Many mathematical and algorithmic sequences are defined recursively: each element is a function of its predecessor. Powers of 2 (1, 2, 4, 8, ...), the Collatz sequence, convergence sequences in numerical methods, and tree/graph traversal via repeated next_node(current) calls all share this structure. std::iter::successors() formalizes this pattern: given a first value and a function f(current) -> Option<next>, it generates the entire infinite (or finite) sequence.

🎯 Learning Outcomes

  • • Understand successors(first, f) as generating first, f(first), f(f(first)), ... until f returns None
  • • Use successors for power sequences, Collatz sequences, and convergence series
  • • Recognize successors as unfold specialized to single-value state
  • • Combine successors with take(), take_while(), and sum() to bound and aggregate sequences
  • Code Example

    let powers_of_2: Vec<u32> = std::iter::successors(Some(1u32), |&n| {
        if n < 512 { Some(n * 2) } else { None }
    }).collect();

    Key Differences

  • Naming: Rust calls it successors; Haskell calls it iterate (infinite) or unfoldr; OCaml uses Seq.unfold.
  • First value: Rust's successors takes Option<T> as the first argument — None produces an empty iterator immediately.
  • State vs output: successors uses the same type for state and output (current element is the state); from_fn separates them.
  • Convergence: Used in numerical methods (Newton's method iterations), parsing (advancing through AST nodes), and graph traversal (BFS/DFS via successive frontier sets).
  • OCaml Approach

    OCaml's Seq.unfold is the equivalent — it threads a state through a generator function.
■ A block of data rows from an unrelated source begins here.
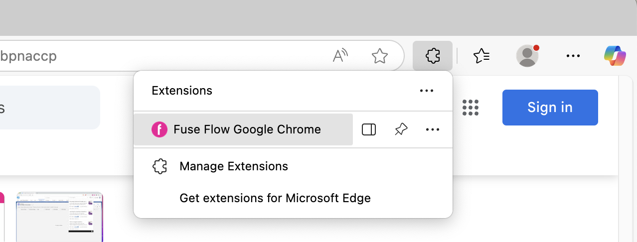Expand the Extensions panel more options
This screenshot has height=242, width=637.
click(x=427, y=91)
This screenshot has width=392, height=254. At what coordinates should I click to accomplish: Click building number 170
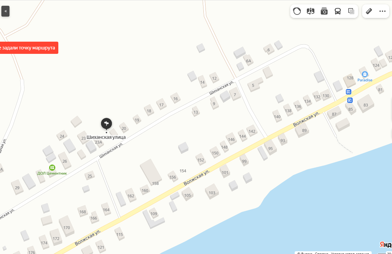(66, 226)

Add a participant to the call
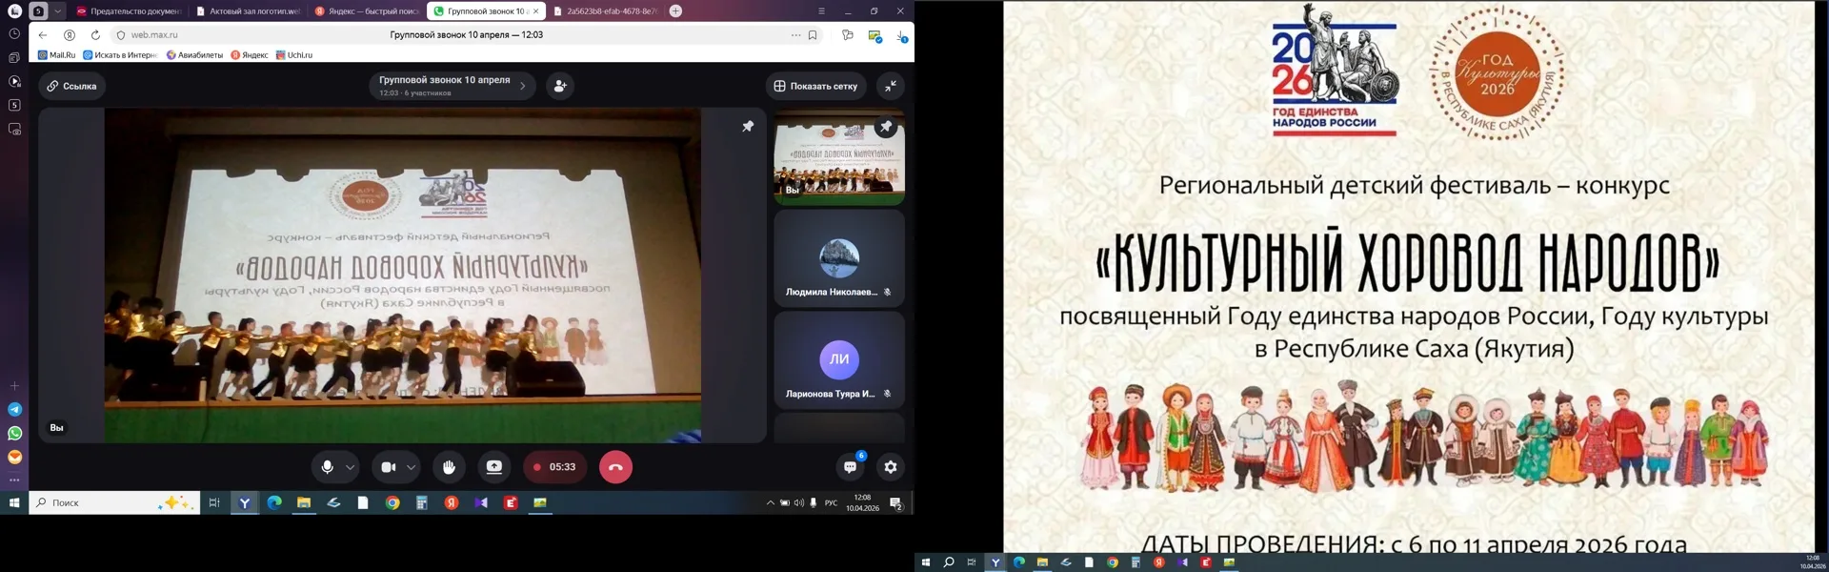[x=560, y=86]
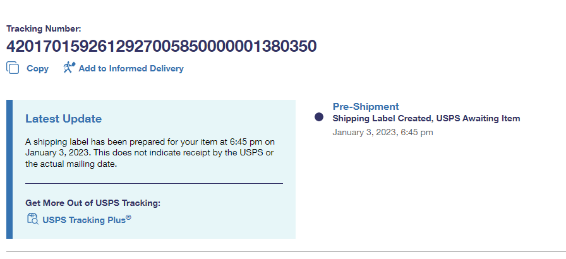Screen dimensions: 566x259
Task: Click the dark status dot for Pre-Shipment
Action: pos(319,117)
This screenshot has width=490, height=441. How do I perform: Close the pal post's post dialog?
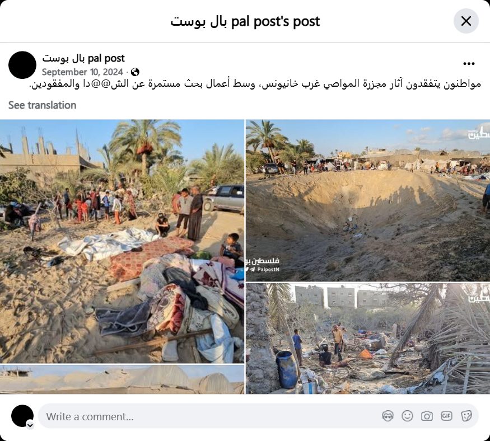pyautogui.click(x=466, y=21)
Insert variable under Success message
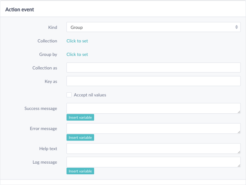The width and height of the screenshot is (246, 185). coord(80,117)
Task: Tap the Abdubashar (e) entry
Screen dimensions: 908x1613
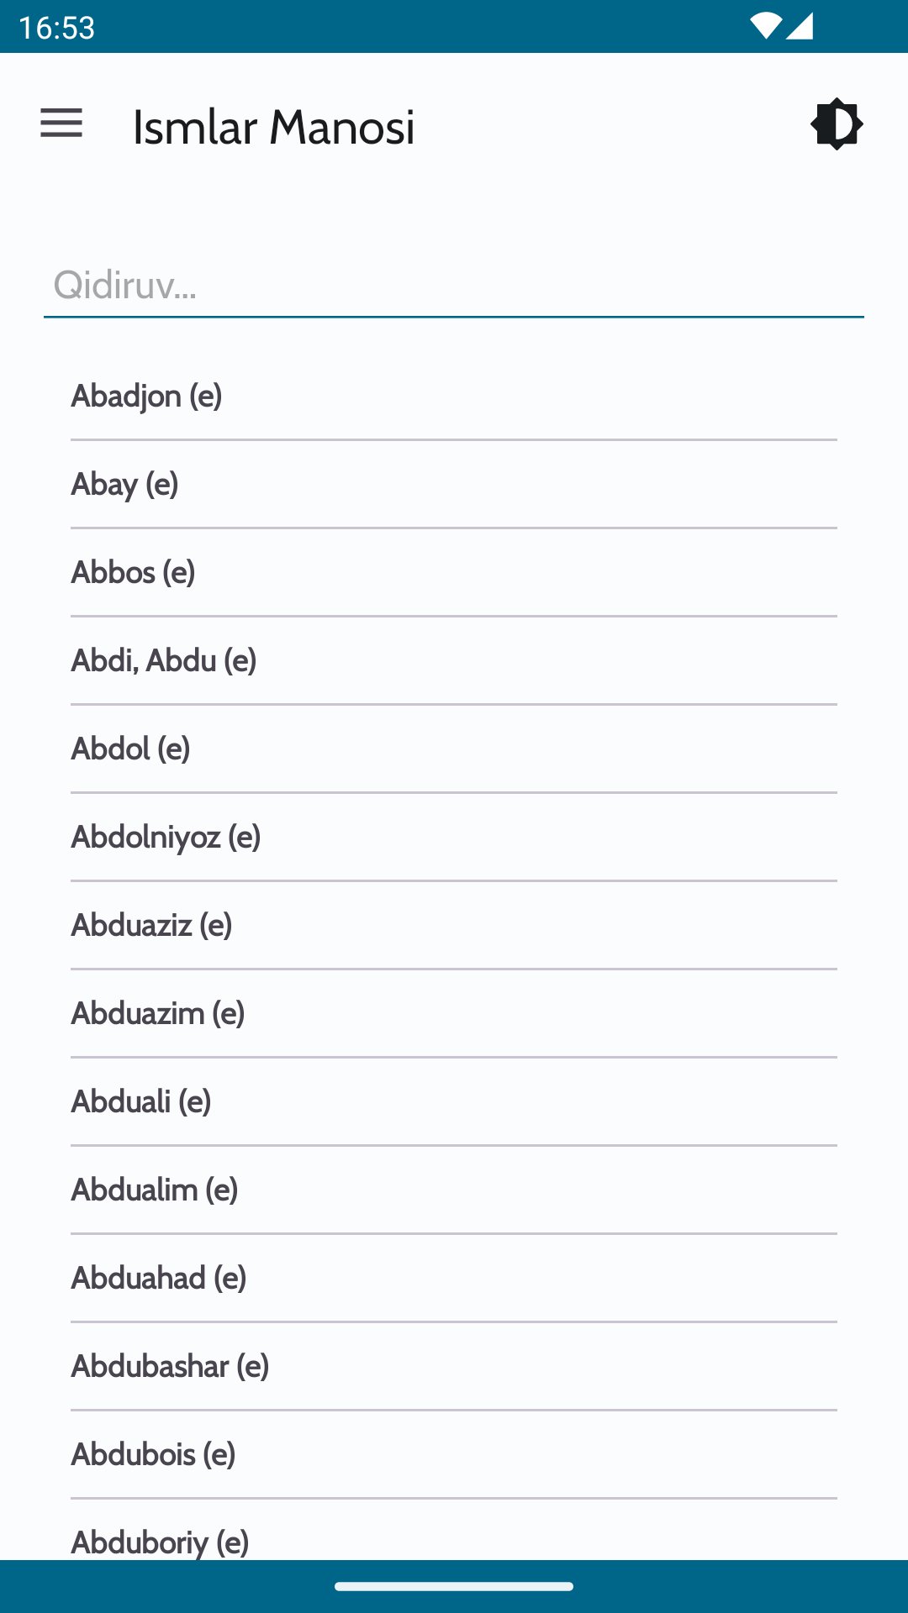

For single-value state (where state equals current value), it directly mirrors successors:

    let powers_of_2 max =
      Seq.unfold (fun n -> if n > max then None else Some (n, n * 2)) 1
    
    let collatz start =
      Seq.unfold (fun n ->
        if n = 0 then None
        else Some (n, if n = 1 then 0  (* sentinel stop *)
                     else if n mod 2 = 0 then n/2 else 3*n+1)
      ) start
    

    Full Source

    #![allow(clippy::all)]
    //! # Recursive Sequences with successors()
    //!
    //! `successors(first, f)` generates a sequence: first, f(first), f(f(first)), ...
    
    /// Generate powers of 2 up to a maximum
    pub fn powers_of_2(max: u32) -> impl Iterator<Item = u32> {
        std::iter::successors(
            Some(1u32),
            move |&n| {
                if n < max {
                    Some(n * 2)
                } else {
                    None
                }
            },
        )
    }
    
    /// Generate the Collatz sequence from a starting number
    pub fn collatz(start: u64) -> impl Iterator<Item = u64> {
        std::iter::successors(Some(start), |&n| {
            if n == 1 {
                None
            } else if n % 2 == 0 {
                Some(n / 2)
            } else {
                Some(3 * n + 1)
            }
        })
    }
    
    /// Generate a geometric sequence (multiply by factor each step)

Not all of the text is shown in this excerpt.